Exercise objective: Rewrite the data below with every instance of "GUI agent" changed to "GUI assistant", keeping everything else the same.

Task data:
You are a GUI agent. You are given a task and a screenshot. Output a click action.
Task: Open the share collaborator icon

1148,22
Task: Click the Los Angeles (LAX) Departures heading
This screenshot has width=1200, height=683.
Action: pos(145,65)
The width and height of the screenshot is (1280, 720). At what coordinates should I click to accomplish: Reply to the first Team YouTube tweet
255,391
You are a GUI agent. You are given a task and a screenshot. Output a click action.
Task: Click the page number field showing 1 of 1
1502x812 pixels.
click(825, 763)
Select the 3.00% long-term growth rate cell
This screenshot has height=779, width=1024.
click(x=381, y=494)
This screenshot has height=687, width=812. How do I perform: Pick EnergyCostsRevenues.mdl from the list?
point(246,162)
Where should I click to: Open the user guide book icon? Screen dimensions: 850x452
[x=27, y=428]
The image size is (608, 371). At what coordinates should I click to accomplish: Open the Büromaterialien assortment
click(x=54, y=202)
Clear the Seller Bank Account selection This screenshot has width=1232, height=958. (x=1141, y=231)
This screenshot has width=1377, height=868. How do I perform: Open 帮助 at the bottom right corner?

Task answer:
You are a GUI assistant. You are given a task and a screenshot. Output a click action.
Task: Open the share collaborator icon

1148,22
Task: Click the Los Angeles (LAX) Departures heading
This screenshot has width=1200, height=683.
Action: pos(145,65)
The width and height of the screenshot is (1280, 720). At what coordinates should I click to accomplish: Reply to the first Team YouTube tweet
255,391
You are a GUI assistant. You are given a task and a screenshot. Output a click action.
Task: Click the page number field showing 1 of 1
1502x812 pixels.
click(825, 763)
Select the 3.00% long-term growth rate cell
This screenshot has height=779, width=1024.
click(x=381, y=494)
This screenshot has height=687, width=812. How do I perform: Pick EnergyCostsRevenues.mdl from the list?
point(246,162)
Where should I click to: Open the user guide book icon? Screen dimensions: 850x452
[x=27, y=428]
The image size is (608, 371). At what coordinates should I click to accomplish: Open the Büromaterialien assortment
click(x=54, y=202)
Clear the Seller Bank Account selection This screenshot has width=1232, height=958. (x=1141, y=231)
This screenshot has width=1377, height=868. How do I perform: Open 帮助 at the bottom right corner?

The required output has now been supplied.